GET REAL WITH YOURSELF
Have a little heart-to-heart with yourself, or a trusted business advisor. Spend some time thinking about what you’ve accomplished over the last year. What went right? What did you think you’d achieve, but didn’t? Be honest about why some goals didn’t happen. Were you trying to take on too much or did your business change in some way? The key here is to be mindful about what worked and what didn’t.
Now that you’ve spent time thinking about the successes (and failures) of last year, you can be more clear about your goals for the upcoming year. This isn’t to say you’re going to set easier goals. It just means that you’re being more mindful about the direction your business is heading.
PRO TIP: Include at least one goal that would be a total stretch, but would be absolutely amazing if you achieved it.
WRITE IT DOWN
We’re sure you’ve heard this one before, but you’re going to hear it again. There’ve been studies done about goal setting. Consistently, we see when people write down their goals they are 70% more likely to achieve them.
The best place to start is to brainstorm. Take a big piece of paper and start writing down all the things you want to accomplish by the end of the year. Once you have this random collection of intentions, start breaking them down into categories.

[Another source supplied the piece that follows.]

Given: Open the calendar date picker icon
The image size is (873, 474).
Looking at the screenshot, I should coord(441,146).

If you haven’t heard of the book The One Thing by Gary Keller and Jay Papasan, you should check it out. There are so many great lessons about achieving goals in the book. One of the points that made an impact on me, is to choose ONE THING each day that will get you closer to what you want in your life.
Essentially, create categories for each of the things you want to accomplish. And not just for business either. Maybe one of your goals is to have a better relationship with your spouse. The advice from the book suggests that you choose just one thing each day that will support that desire. It doesn’t have to be sweeping gesture. Just one thing, like sending a text letting him or her know how much you appreciate them.

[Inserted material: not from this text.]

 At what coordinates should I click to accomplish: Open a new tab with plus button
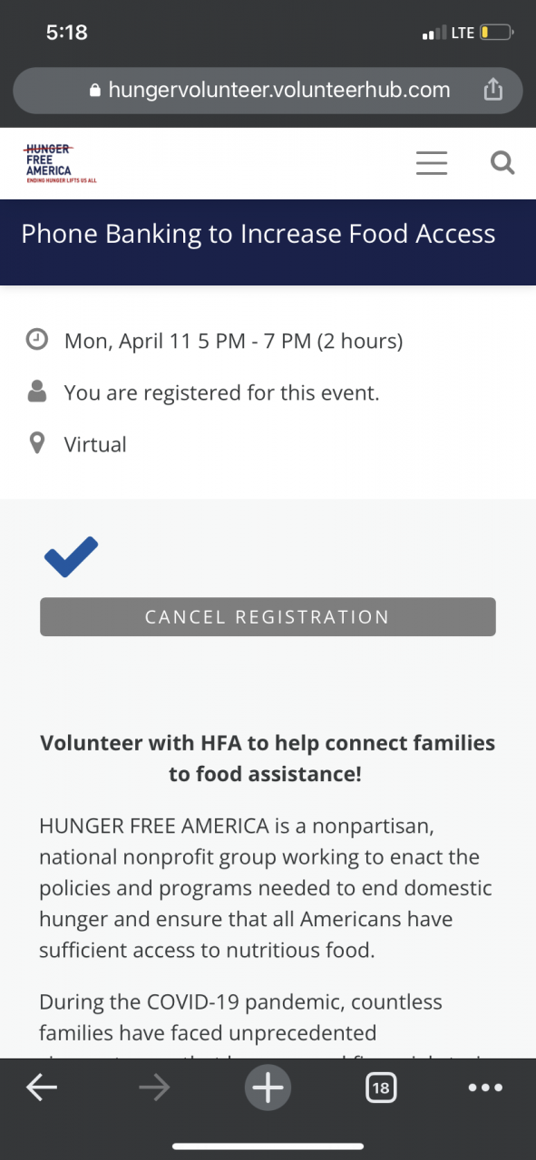(268, 1088)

Creating categories for your goals can help you to prioritize what is most important. It can also be a way to see if you’re trying to take on too much. Here are some examples of categories for your business: blogging, client work, speaking, people you want to meet, financial goals, books you want to read. You get the idea.
BREAK IT DOWN
Now that you have your categories you can organize your goals. I like to color code mine on big post-it notes, but you might prefer a spreadsheet. Use whatever method works best for you. Take a look at each of your goals. Can you break them down into actionable steps? Maybe you have a goal of incorporating content marketing over the next 12 months. That’s pretty broad and it would also be difficult to measure. Instead, create specific steps to make your goal easier to reach.
Goal: Incorporate Content Marketing
– Post one article to Facebook every day
– Share content from other sources twice per week
– Create exclusive content once per week
Now apply the concept of One Thing. You can find one thing each day to work toward each of your goals. This makes it much less overwhelming.
Without accountability, most of us fail. It’s so much easier to brush off tasks and goals when there is no one to hold us responsible. If you work alone, this can be a little more challenging, but chances are you know at least one other person who works alone too.
Find someone you respect and ask him or her to be your accountability buddy. Check in with each other once a week and state what you’re working on and what you plan to accomplish. If you’re a little more competitive, you can make a game out of it by seeing who got more done on their to-do list. A good reward is lunch for the winner.
You could also form a mastermind group where you meet other business owners once a month to talk about goals. This can be especially helpful if you work alone.
Whether you’re the CEO of a 500 person company or you’re an empire of one, the success of your business depends upon your ability to set and achieve goals. Find the method that works best for you and your business, and then hold yourself accountable.